Energi Tertekan, Big Banks Menopang IHSG di Tengah Tekanan Rupiah

Oleh : Candra Mata | Selasa, 26 Mei 2026 - 09:35 WIB · 2 menit baca Baca versi lengkap →

INDUSTRY.co.id - Jakarta, Harga minyak Brent terkoreksi tajam sekitar -5,3% ke kisaran US$94,9/barrel pada perdagangan Senin (25/5) sore, dipicu optimisme pasar terhadap potensi kesepakatan AS–Iran untuk mengakhiri konflik geopolitik. Namun, sentimen tersebut sedikit tertahan setelah Presiden Donald Trump menegaskan bahwa dirinya tidak ingin “terburu-buru” menyelesaikan kesepakatan yang menurutnya “bahkan belum sepenuhnya dinegosiasikan.”

Di tengah pelemahan harga minyak — yang secara teoritis seharusnya menjadi sentimen positif bagi negara importir energi seperti Indonesia — rupiah justru kembali tertekan. Nilai tukar rupiah ditutup melemah ke level 17.743 per dolar AS (-0,19%), mencetak level penutupan terlemah sepanjang sejarah dan mendekati rekor intraday 17.760 yang tercatat pada Rabu (20/5), tepat sebelum Bank Indonesia menaikkan BI Rate sebesar 50 bps.

Sementara itu, IHSG berhasil ditutup menguat +0,72%, ditopang rebound saham-saham big caps perbankan dan konglomerasi seperti BBRI (+3,93%), BBCA (+3,39%), ASII (+3,70%), dan BMRI (+2,43%).

Sebaliknya, sektor energi kembali terkoreksi -2,04%, melanjutkan pelemahan mingguan sebelumnya sebesar -11,58%. Tekanan pada sektor ini diperkirakan masih berkaitan dengan overhang kebijakan sentralisasi ekspor komoditas. Menteri Perdagangan Budi Santoso mengatakan bahwa aturan pelaksana terkait kebijakan tersebut ditargetkan rampung hari ini, setelah sebelumnya sempat dijadwalkan terbit pada Jumat (22/5).

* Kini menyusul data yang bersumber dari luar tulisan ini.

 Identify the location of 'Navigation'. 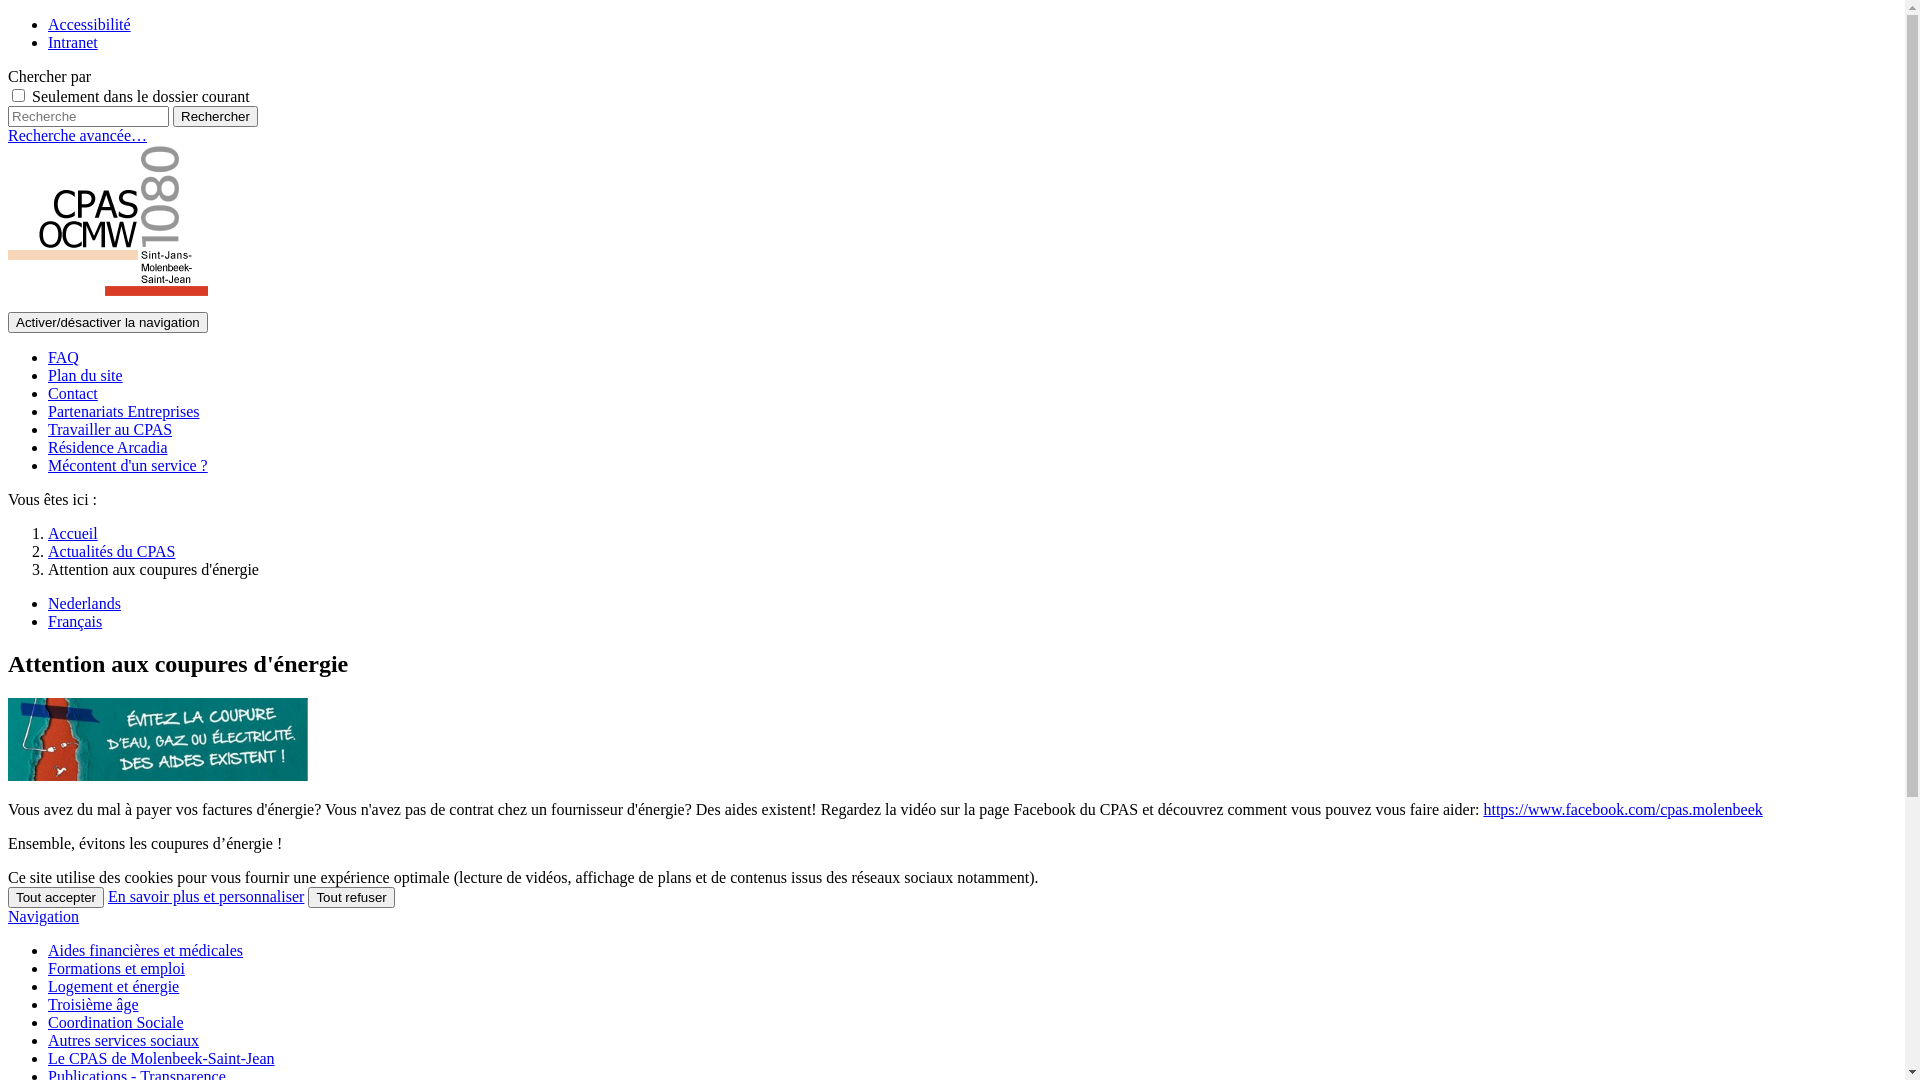
(43, 916).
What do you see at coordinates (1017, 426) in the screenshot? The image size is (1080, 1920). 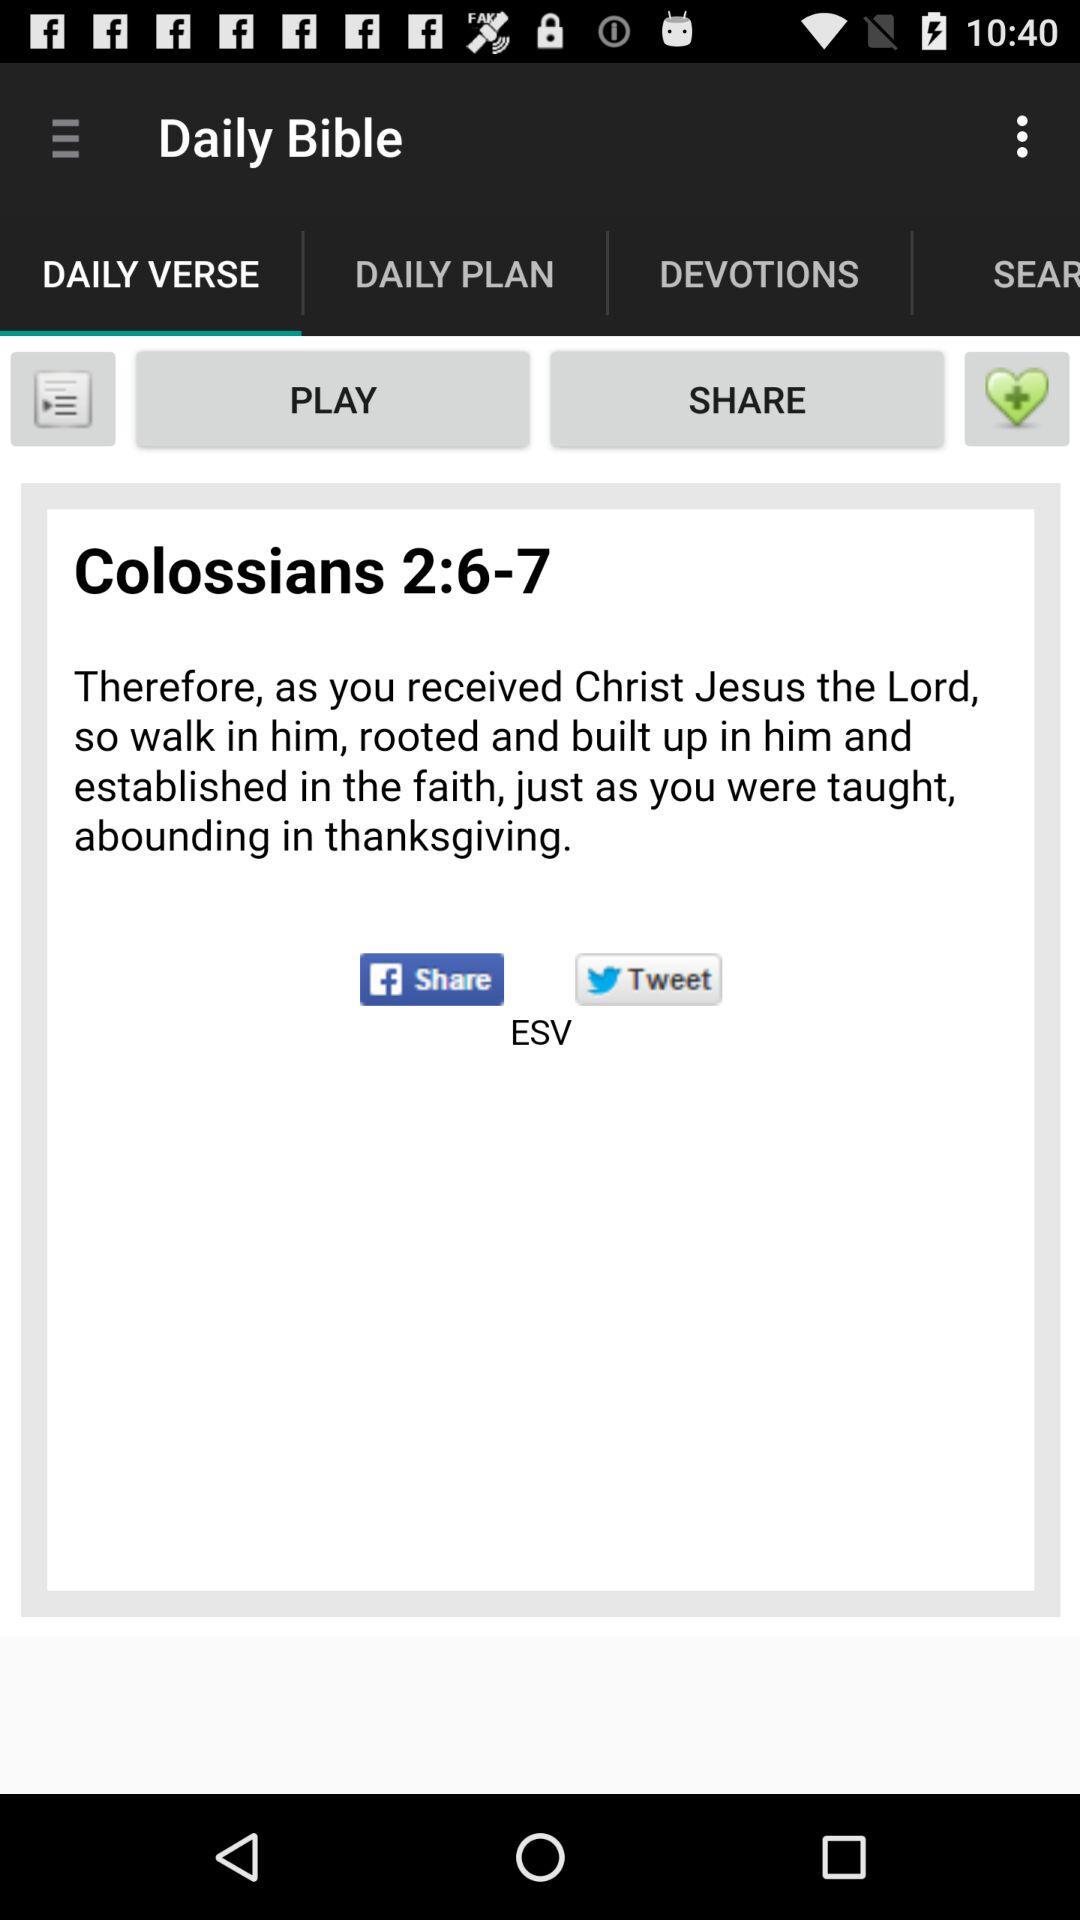 I see `the favorite icon` at bounding box center [1017, 426].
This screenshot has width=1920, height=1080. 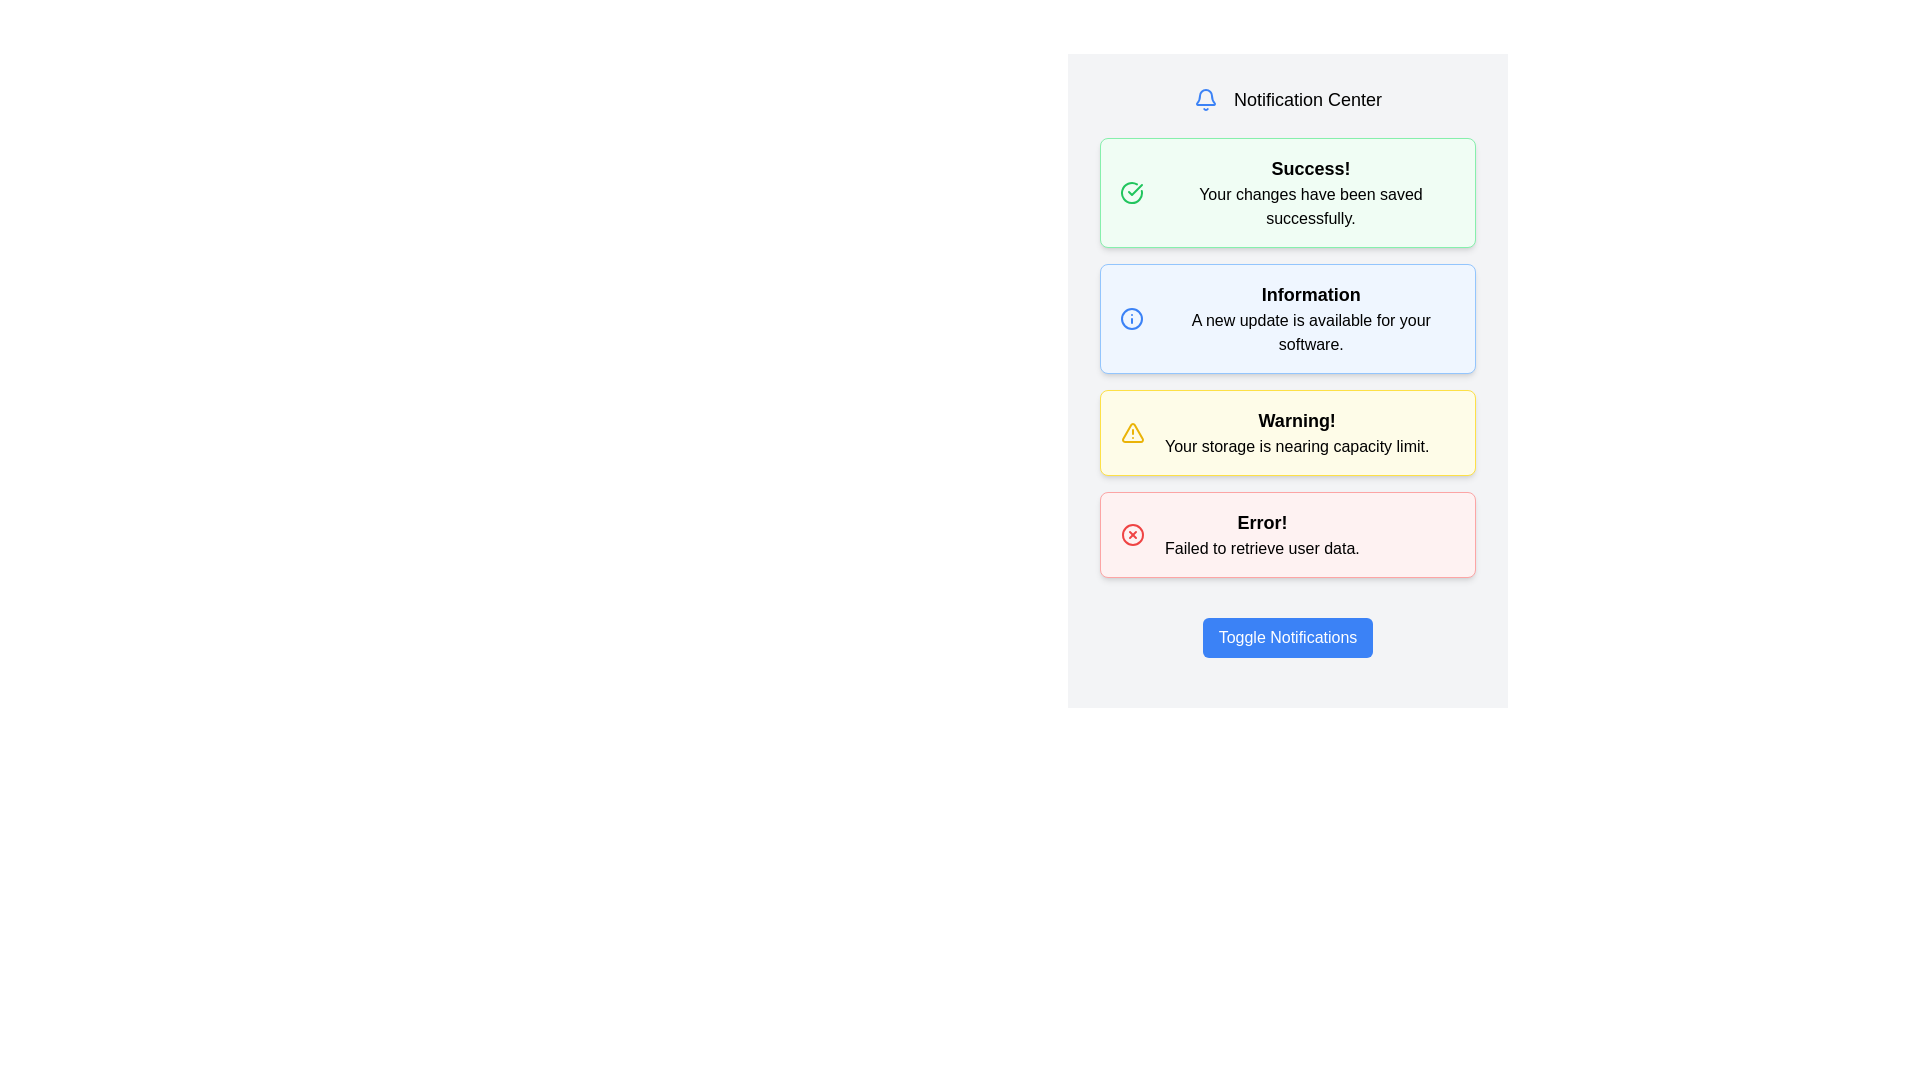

Meski IHSG menghijau, aliran dana asing masih menunjukkan tekanan. Pasar saham mencatat net foreign outflow sebesar Rp2,2 triliun pada perdagangan hari ini. Di pasar obligasi, yield SUN tenor 10 tahun memang telah turun dari 6,78% menjadi 6,68% pasca kenaikan BI Rate, tetapi hal tersebut belum cukup menopang stabilitas rupiah. Sebagai catatan, pasar obligasi masih mencatat outflow Rp1,4 triliun sepanjang pekan lalu, meski secara bulanan masih membukukan inflow Rp8,1 triliun per Selasa (19/5).

Pelemahan rupiah di tengah koreksi harga minyak memperlihatkan bahwa perhatian pasar saat ini tidak lagi semata tertuju pada faktor eksternal. Fokus investor tampaknya mulai bergeser ke risiko domestik, terutama terkait implementasi sentralisasi ekspor komoditas, arah pengelolaan fiskal, serta potensi tambahan outflow menjelang rebalancing indeks MSCI dan FTSE pada Juni mendatang.

Ke depan, pasar akan mencermati finalisasi aturan teknis sentralisasi ekspor, respons lanjutan Bank Indonesia terhadap tekanan nilai tukar, serta dampak rebalancing MSCI dan FTSE — efektif masing-masing pada 1 Juni 2026 dan 22 Juni 2026 — yang diperkirakan berpotensi memicu penyesuaian portofolio pada saham-saham dengan konsentrasi kepemilikan tinggi (HSC) maupun non-HSC.